Exercise instructions -
As an exercise, copy out the entries exactly as written.

Dataset entries:
»»

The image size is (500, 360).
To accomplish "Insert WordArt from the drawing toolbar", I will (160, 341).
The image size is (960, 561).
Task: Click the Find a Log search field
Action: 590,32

««

Task result -
The image size is (500, 360).
To accomplish "Insert WordArt from the drawing toolbar", I will (160, 341).
The image size is (960, 561).
Task: Click the Find a Log search field
Action: 590,32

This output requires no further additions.